▶ [EXERCISE]
The answer must be an exact copy of the entries below, with no images in it.

=====

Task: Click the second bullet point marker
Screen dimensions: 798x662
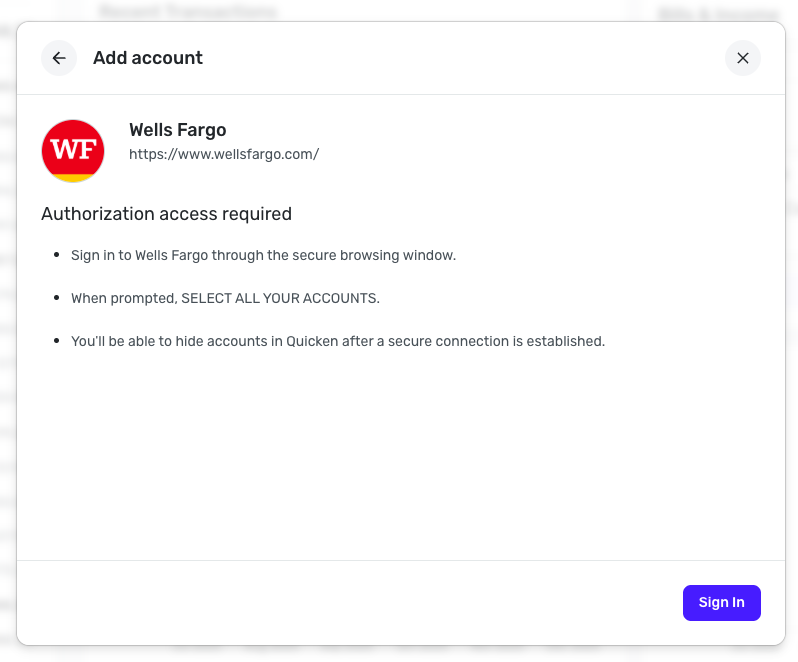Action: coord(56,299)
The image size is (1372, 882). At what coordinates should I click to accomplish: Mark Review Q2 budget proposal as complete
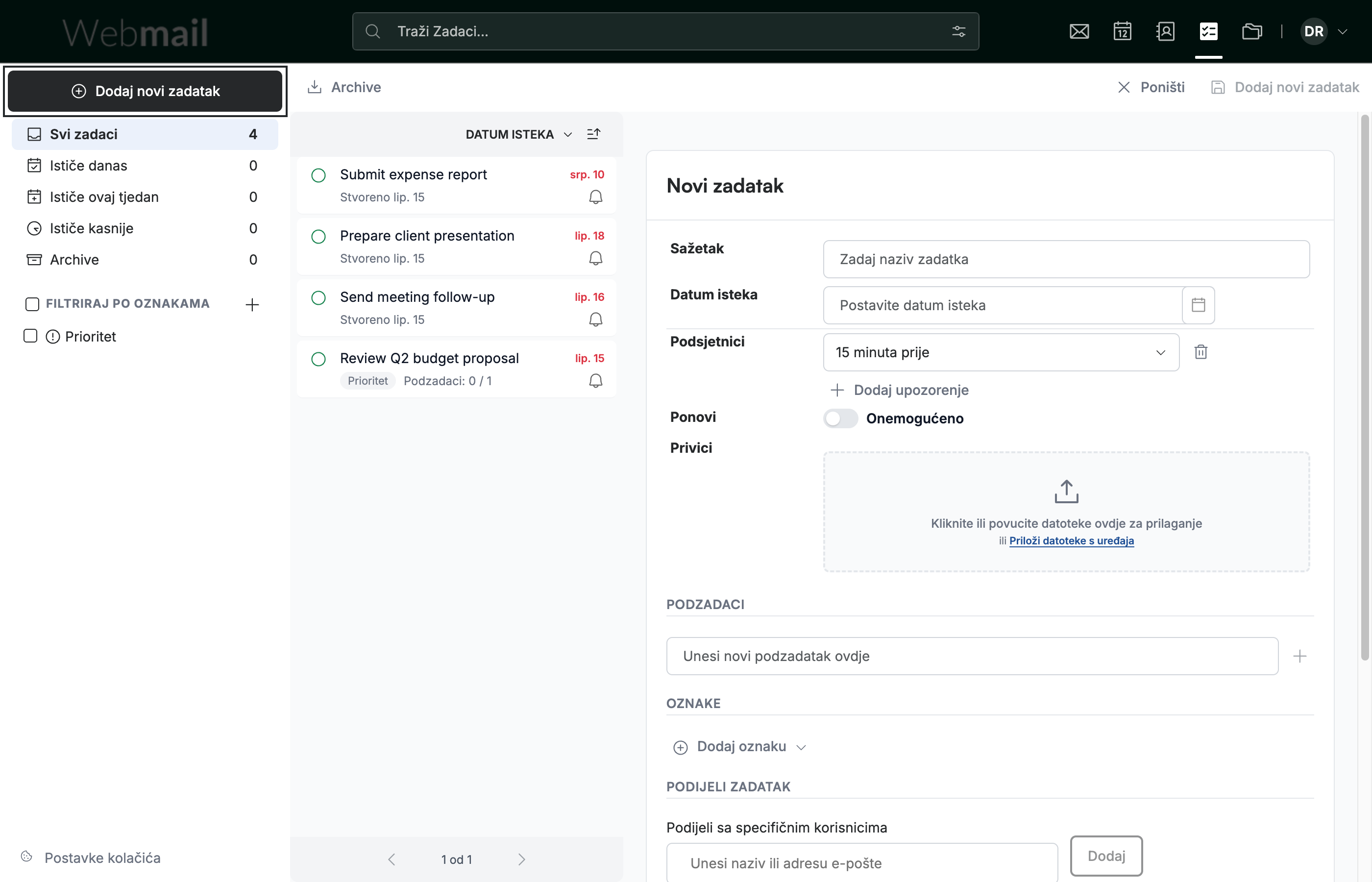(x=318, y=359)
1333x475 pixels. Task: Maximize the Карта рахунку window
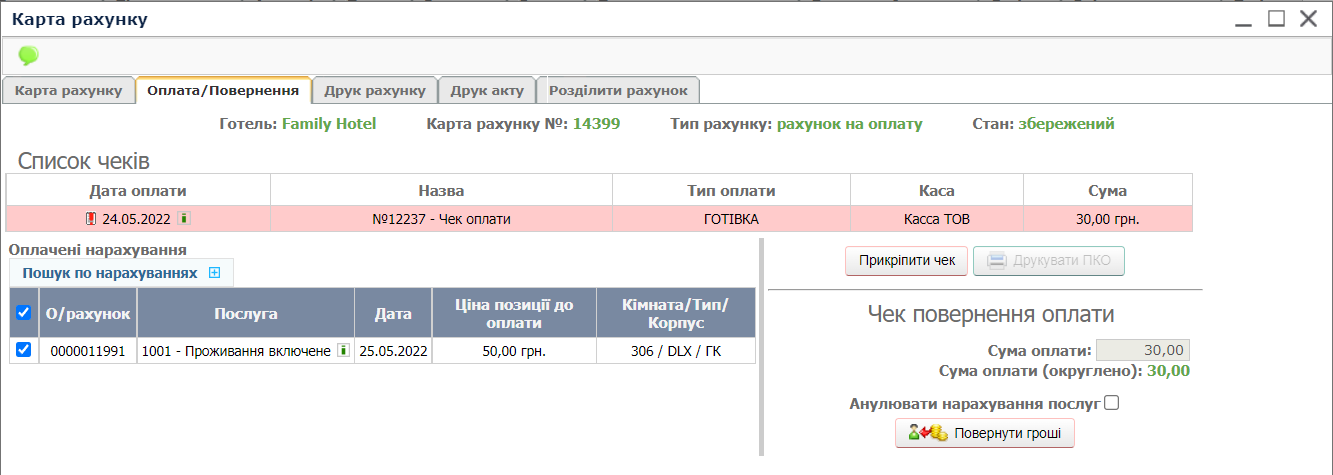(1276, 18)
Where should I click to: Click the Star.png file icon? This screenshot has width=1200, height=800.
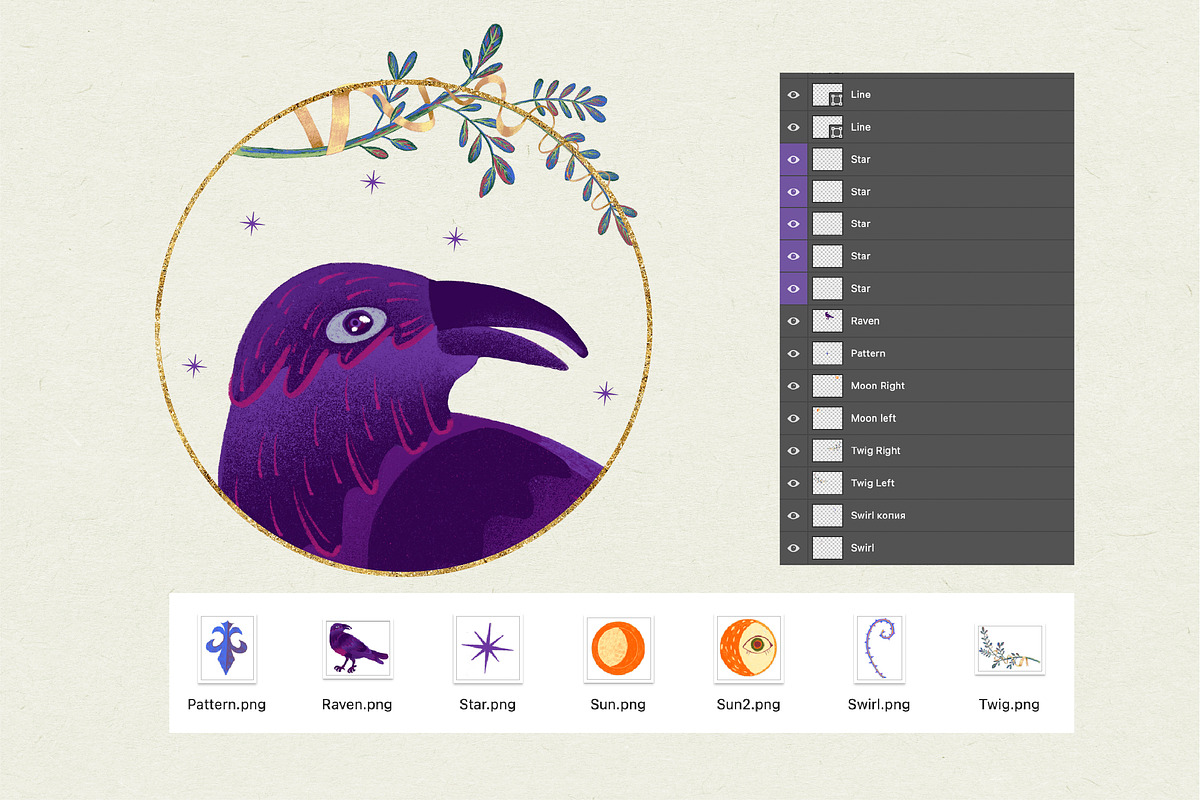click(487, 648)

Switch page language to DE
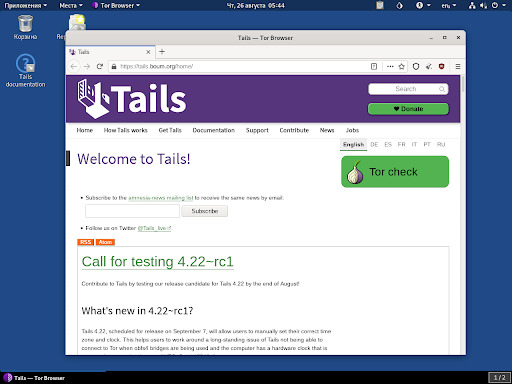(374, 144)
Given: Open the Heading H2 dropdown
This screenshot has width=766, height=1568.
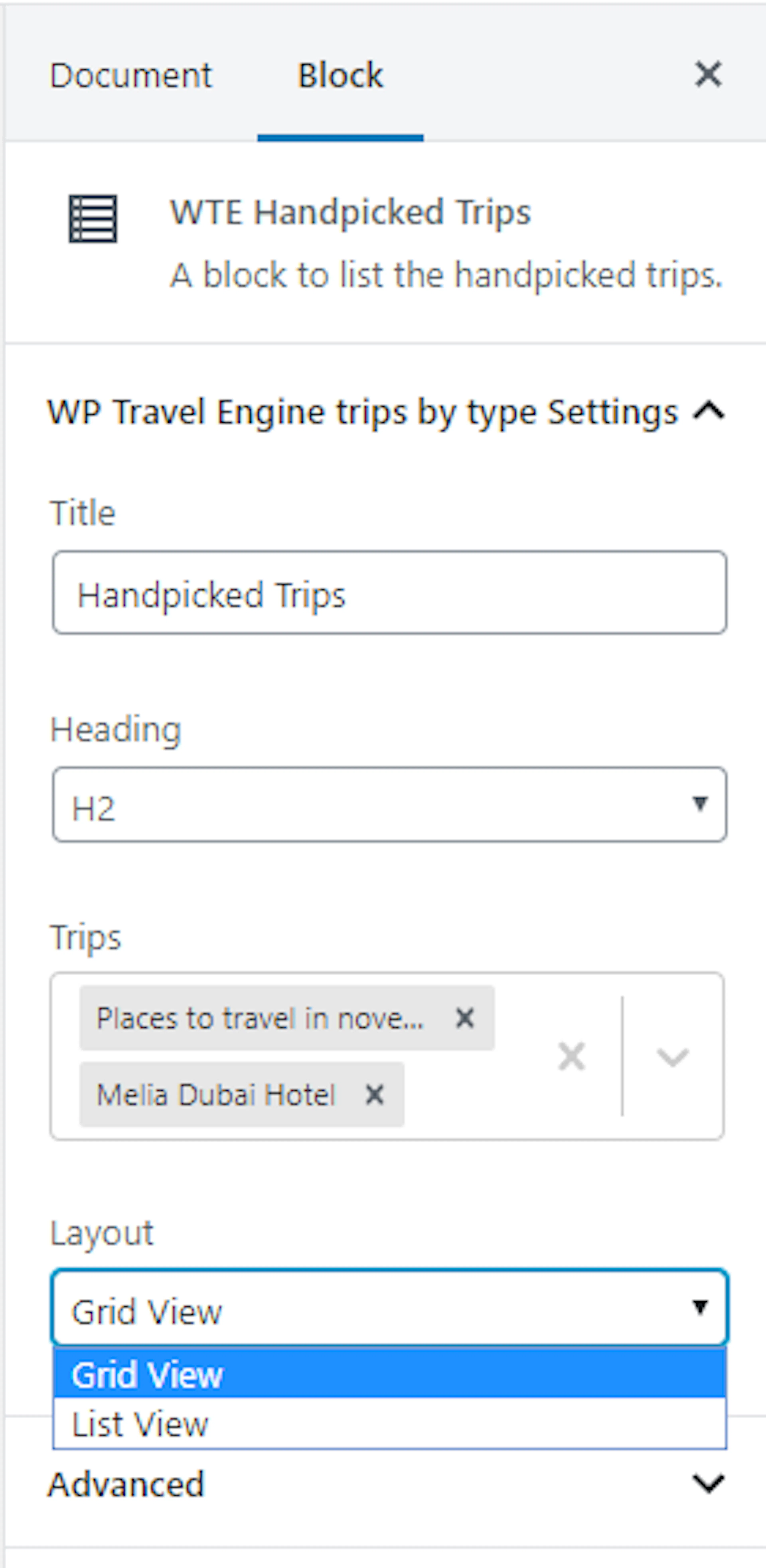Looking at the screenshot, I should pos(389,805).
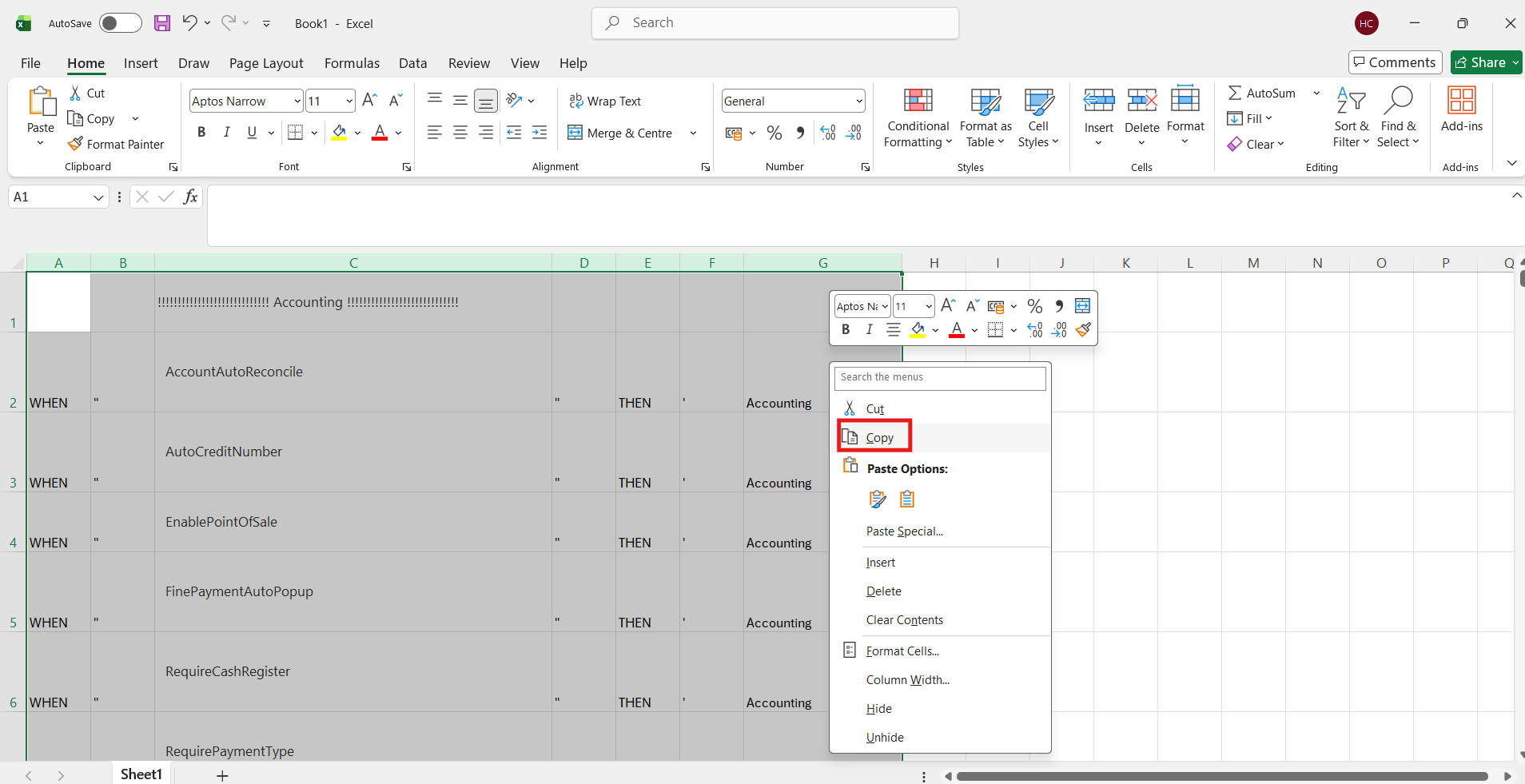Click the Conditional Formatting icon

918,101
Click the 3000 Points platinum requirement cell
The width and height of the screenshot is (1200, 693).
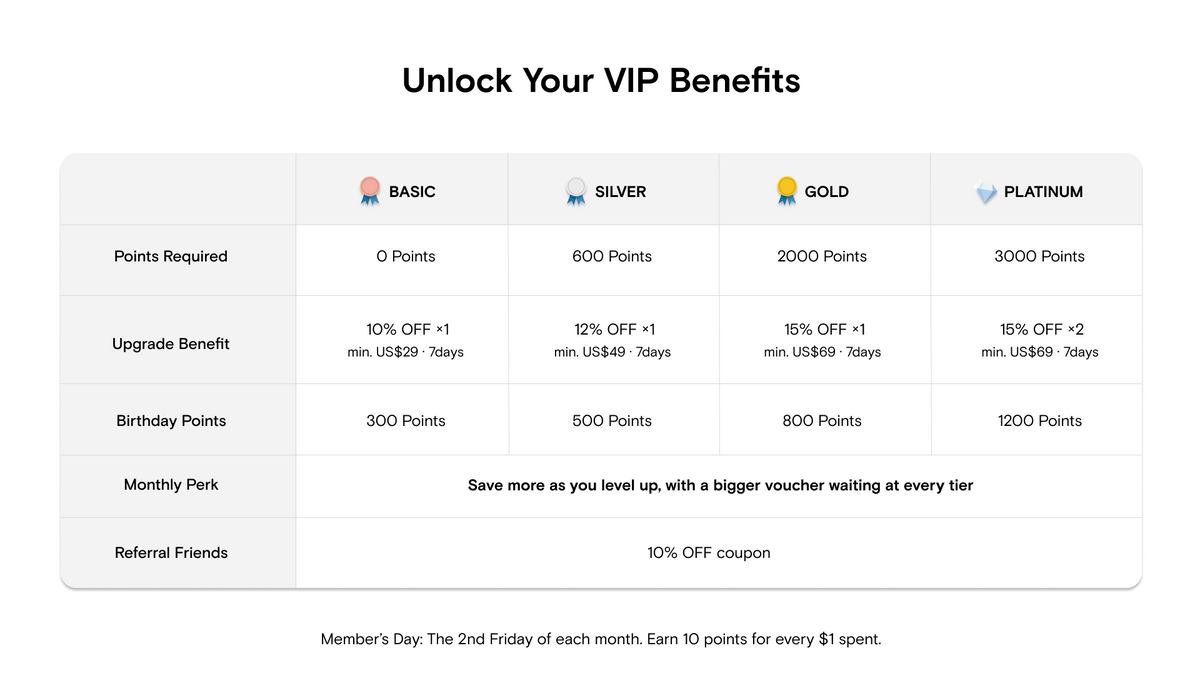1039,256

=====

▶ [RESPONSE BOX]
Task: Click the second bullet point marker
Screen dimensions: 798x662
Action: coord(56,299)
The image size is (1372, 882). At what coordinates should I click to accomplish: Mark Review Q2 budget proposal as complete
(x=318, y=359)
1333x475 pixels. Task: Maximize the Карта рахунку window
(1276, 18)
Where should I click to: Click the Star.png file icon? This screenshot has width=1200, height=800.
click(487, 648)

Switch page language to DE
(374, 144)
Given: Open the Heading H2 dropdown
This screenshot has width=766, height=1568.
Looking at the screenshot, I should pos(389,805).
Click the Conditional Formatting icon

918,101
Click the 3000 Points platinum requirement cell
The width and height of the screenshot is (1200, 693).
1039,256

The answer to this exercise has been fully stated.